14. Bir Berat gecesi Hasan’ı Basri hazretlerinin yüzünün solgun olduğunu gören çevresindeki müminler ona sebebini sorunca O büyük Âlim şöyle cevap verir:
a) Günahlarımı hatırlayıp üzülüyorum,
b) İyiliklerimden de endişeliyim,
c) İbadet ve hayırlarımın kabul edilip edilmediğini de bilemediğim için böyleyim, der.
Sonuç olarak
Bu geceyi ve ömrü iyi değerlendirmek için Fatiha suresinde olduğu gibi,
1- Daima Allah’a hamd ve nimetleri için çok şükreden bir toplum olmaya çalışmalıyız,
2- Yine Allah’ın Rahman ve Rahim sıfatından esinlenerek çok adaletli bir toplum olmaya çalışmalıyız,
3- Dünyada olduğu gibi ahirette de tek mülk ve hüküm sahibi Allah olduğu için hesap gününe çok dikkatli hazırlanmak için kalbimizi Allah sevgisiyle doldurup şeytanın kalbimizi işgal etmesine fırsat vermemeliyiz,
4- Yalnız Allah’a ibadet ederken ve her isteğini ve ihtiyacını yalnız Allah’tan isterken diğer yönden bir de kalkıp kullara yakınmamalıyız.
5- Dualarımızda oraya buraya çekmeden, kendisinin de razı olduğu dosdoğru yola iletmesini içtenlikle istemeliyiz. Çünkü bu yol ki Allah’ın iman ve şerefle niyetlendirdiği peygamberlerin, sıddıkların, şehitlerin ve ihlâslıların yoludur ki biz de bu yolda iyilikler için koşturmalıyız.
6- Vahyi inkâr ve emirlere isyan ve peygamberlere karşı azgınlıkla helak olanların ve hakkı küçümseyen Yahudilerin, Allah’tan uzaklaştırıcı tüm hareketlerinden uzak durmalıyız.

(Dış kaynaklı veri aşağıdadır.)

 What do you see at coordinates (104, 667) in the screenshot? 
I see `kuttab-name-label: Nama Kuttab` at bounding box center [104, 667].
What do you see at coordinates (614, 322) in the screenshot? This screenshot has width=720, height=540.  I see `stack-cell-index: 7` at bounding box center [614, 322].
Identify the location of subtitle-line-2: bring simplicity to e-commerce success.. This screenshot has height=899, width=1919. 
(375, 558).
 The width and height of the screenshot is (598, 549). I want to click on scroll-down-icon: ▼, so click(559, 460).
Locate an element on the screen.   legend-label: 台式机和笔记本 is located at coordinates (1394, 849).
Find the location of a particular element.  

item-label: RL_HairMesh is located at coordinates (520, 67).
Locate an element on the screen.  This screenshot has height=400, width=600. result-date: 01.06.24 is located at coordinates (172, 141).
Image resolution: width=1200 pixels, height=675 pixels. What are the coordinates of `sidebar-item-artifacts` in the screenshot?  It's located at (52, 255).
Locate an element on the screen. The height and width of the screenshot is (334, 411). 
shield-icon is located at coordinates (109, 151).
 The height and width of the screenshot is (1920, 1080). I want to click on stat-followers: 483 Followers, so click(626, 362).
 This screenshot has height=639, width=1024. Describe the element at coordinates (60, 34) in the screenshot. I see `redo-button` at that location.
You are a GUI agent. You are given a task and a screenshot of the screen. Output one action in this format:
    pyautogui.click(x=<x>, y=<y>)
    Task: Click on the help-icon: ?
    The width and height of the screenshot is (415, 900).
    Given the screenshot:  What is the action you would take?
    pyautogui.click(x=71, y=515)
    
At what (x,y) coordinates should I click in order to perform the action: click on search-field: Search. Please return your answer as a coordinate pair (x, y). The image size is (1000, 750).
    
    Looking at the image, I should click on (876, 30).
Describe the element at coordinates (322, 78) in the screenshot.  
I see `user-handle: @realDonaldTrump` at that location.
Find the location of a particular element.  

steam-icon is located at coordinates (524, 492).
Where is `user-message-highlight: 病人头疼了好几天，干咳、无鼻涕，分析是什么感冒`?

7- Yine Allah’a evlat isnat ederek sapan ve saptıran Hıristiyanların da yoluna gitmeyerek, yalnız Allah’ın kitabı ve Resulünün sünnetinde birleşerek büyüyen ve insanlığa ışık saçacak bir plan ve program oluşturan kararlarla bu geceyi değerlendirmeliyiz.